Marano è un comune che sembra vivere più nel tempo dei commissariamenti che in quello della politica. Cinque scioglimenti per infiltrazioni camorristiche, l’ultimo nel 2021, hanno segnato la vita della città come campane che scandiscono un destino ineluttabile. Non è un incidente, non è un’emergenza passeggera: è ormai parte strutturale della sua storia amministrativa. E questa ciclicità ha un prezzo altissimo, che non è fatto solo di procedure interrotte o di giunte azzerate, ma di una discontinuità politica che impedisce qualsiasi visione di lungo periodo. Ogni volta che si insedia un’amministrazione, la possibilità di lavorare su progetti di sviluppo è limitata dal timore che, da un momento all’altro, arrivi lo scioglimento. Ogni atto può essere interpretato come sospetto, ogni scelta rischia di diventare un varco per accuse o indagini. La politica, così, si ritrae: rinuncia al coraggio di decidere, rifugiandosi in una prudenza che diventa immobilismo. Quando la scena passa ai commissari, il quadro non cambia. Il loro ruolo non è progettare il futuro, ma garantire la legalità dell’ordinario. Non rispondono ai cittadini, non devono inseguire il consenso, non hanno motivo di immaginare opere e programmi che vadano oltre la durata del loro mandato. La loro presenza diventa così una parentesi sospesa, in cui il tempo si ferma: tutto è sorveglianza, nulla è prospettiva.
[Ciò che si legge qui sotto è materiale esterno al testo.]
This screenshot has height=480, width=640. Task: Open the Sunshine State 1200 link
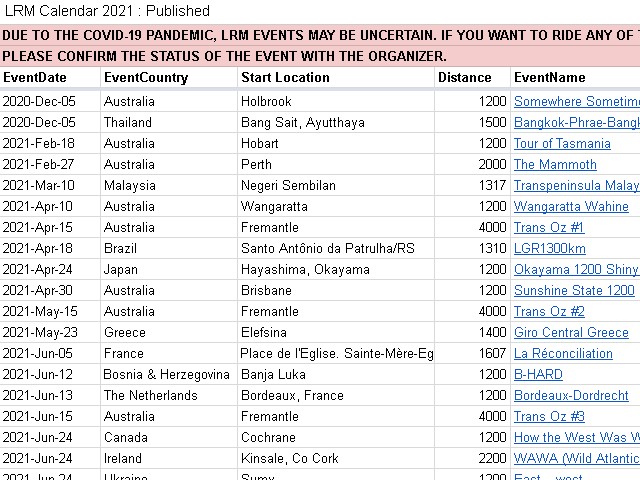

Il risultato è una città che non cresce, che vive in un eterno presente fatto di attese e ripartenze mancate. Marano alterna sindaci timorosi e commissari guardinghi, senza mai trovare la continuità necessaria per immaginare il proprio futuro. La legalità, sacrosanta e necessaria, viene garantita non come condizione per lo sviluppo, ma come scudo dell’immobilismo. E mentre gli orologi dei commissariamenti continuano a scandire la loro cadenza, ciò che manca è proprio il tempo di una politica stabile, capace di assumersi il rischio di costruire davvero.